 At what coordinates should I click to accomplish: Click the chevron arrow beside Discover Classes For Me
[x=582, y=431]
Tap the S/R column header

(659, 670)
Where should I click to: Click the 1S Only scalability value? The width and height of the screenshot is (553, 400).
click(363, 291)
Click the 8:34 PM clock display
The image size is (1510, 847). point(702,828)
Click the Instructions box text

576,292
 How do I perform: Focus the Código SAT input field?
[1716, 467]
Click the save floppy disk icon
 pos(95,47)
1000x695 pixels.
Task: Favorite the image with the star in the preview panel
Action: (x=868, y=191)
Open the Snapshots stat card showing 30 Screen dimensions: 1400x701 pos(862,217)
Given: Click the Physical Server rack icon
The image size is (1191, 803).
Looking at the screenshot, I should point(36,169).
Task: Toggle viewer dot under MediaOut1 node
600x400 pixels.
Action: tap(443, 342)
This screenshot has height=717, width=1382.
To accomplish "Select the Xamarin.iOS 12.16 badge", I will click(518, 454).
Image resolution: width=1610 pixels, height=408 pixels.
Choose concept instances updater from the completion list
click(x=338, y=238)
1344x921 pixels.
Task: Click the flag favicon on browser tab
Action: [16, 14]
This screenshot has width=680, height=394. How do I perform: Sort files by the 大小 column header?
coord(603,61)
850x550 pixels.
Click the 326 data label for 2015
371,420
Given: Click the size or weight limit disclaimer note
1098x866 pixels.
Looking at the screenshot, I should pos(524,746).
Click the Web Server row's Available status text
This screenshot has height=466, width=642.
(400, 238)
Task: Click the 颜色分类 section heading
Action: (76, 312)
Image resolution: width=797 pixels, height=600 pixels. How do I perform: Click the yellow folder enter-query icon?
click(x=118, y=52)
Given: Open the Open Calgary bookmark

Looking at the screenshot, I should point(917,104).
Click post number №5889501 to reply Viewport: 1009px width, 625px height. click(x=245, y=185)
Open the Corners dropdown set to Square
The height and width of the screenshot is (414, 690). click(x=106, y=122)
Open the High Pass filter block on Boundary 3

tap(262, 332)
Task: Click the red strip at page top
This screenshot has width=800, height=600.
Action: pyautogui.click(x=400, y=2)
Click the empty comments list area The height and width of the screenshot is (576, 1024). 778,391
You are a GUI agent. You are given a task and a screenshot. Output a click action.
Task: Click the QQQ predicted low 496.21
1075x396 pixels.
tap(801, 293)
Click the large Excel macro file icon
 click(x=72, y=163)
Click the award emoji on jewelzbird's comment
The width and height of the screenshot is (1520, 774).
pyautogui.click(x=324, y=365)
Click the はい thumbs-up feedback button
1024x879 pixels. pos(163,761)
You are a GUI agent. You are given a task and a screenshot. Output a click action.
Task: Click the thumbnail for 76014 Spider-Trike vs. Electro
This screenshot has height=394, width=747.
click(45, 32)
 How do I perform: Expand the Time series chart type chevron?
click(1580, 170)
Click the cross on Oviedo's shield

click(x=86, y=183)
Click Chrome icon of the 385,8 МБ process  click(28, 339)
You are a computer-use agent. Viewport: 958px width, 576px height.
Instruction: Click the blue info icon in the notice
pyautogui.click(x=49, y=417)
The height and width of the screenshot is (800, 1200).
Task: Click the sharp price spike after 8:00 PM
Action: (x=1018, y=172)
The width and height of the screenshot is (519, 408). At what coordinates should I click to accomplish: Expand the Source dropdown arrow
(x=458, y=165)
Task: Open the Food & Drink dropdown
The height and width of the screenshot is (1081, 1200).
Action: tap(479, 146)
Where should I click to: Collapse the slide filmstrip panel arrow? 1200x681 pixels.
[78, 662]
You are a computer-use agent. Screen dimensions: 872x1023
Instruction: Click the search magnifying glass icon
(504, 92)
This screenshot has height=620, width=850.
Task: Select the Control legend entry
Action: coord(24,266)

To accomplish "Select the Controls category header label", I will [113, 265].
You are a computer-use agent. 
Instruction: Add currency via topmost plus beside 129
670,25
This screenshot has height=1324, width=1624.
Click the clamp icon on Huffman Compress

---

» WORK REQUIRED:
From the records above, retype only the lines starting at the line that contains "The width and height of the screenshot is (519, 408)." and ending at the line that contains "Task: Open the Food & Drink dropdown", both included.

» ANSWER TO THIS PROBLEM:
The width and height of the screenshot is (519, 408). At what coordinates should I click to accomplish: Expand the Source dropdown arrow
(x=458, y=165)
Task: Open the Food & Drink dropdown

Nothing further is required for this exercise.